Nicolas Sarkozy’s speech before the Senate, in which he announced the ban of the burka in France, has stirred some emotion and discussion in Britain, where such law is far from being thought of. In her article Cassandra Jardine compares the two countries, pointing to the right to individual and religious expression in Britain.
Ahmed Versi, editor of the Muslim News, believes the way forward is through tolerance and understanding, not legislation — and is glad he lives in Britain for that reason. “Britain is the best country in Europe for Muslims. We complain, but we are freer here, and we have more dialogue with government. In France, Muslim organisations are not representative; here they are independent. In France, Muslims live in ghettos and have double the unemployment rate of the rest of the population. Many French women come to university in the UK because they want to study and wear the headscarf which in France they cannot.”

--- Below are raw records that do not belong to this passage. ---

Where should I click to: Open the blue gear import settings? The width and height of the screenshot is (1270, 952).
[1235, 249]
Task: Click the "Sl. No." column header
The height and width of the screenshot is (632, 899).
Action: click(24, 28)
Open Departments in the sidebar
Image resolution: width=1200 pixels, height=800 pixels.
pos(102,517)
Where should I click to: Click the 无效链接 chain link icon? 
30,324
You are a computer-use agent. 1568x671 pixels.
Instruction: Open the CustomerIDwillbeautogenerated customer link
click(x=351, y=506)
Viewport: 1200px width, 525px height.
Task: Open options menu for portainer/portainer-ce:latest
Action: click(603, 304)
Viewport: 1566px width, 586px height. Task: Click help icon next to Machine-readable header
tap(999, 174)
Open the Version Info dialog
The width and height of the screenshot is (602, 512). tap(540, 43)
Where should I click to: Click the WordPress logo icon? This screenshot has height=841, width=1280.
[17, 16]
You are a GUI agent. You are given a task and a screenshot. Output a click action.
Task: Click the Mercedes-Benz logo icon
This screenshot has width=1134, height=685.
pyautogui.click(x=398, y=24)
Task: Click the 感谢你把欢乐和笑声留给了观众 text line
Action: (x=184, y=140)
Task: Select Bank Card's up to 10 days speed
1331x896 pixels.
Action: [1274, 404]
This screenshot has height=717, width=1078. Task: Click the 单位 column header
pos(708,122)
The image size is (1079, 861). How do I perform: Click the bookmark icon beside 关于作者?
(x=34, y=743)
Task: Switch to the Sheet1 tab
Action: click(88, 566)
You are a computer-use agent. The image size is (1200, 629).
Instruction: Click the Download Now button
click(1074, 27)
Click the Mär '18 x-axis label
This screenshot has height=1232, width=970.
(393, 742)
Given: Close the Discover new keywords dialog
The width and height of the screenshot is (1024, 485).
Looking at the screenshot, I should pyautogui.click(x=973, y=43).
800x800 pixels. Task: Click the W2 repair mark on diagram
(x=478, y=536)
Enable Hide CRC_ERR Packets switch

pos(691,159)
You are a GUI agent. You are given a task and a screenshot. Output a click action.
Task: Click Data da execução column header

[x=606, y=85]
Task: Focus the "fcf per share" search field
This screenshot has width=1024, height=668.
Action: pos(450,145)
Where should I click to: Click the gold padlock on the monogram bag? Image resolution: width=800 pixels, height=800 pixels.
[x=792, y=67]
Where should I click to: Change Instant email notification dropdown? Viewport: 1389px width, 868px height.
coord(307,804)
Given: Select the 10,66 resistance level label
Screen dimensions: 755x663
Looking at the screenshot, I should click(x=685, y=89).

The article also quotes those who would welcome the burka-ban, not least some members of the Muslim community. “The French president should be applauded for initiating this debate,” Dr Taj Hargey of the Muslim Educational Centre of Oxford said. Dr Hargey describes the growing belief that Muslim women should cover their head, face and hands as “doctrinaire brain-washing”. Dr Usama Hasan, a reformist London Imam, also has “some sympathy” with Sarkozy: he too does not think it is necessary for women to wear the burka.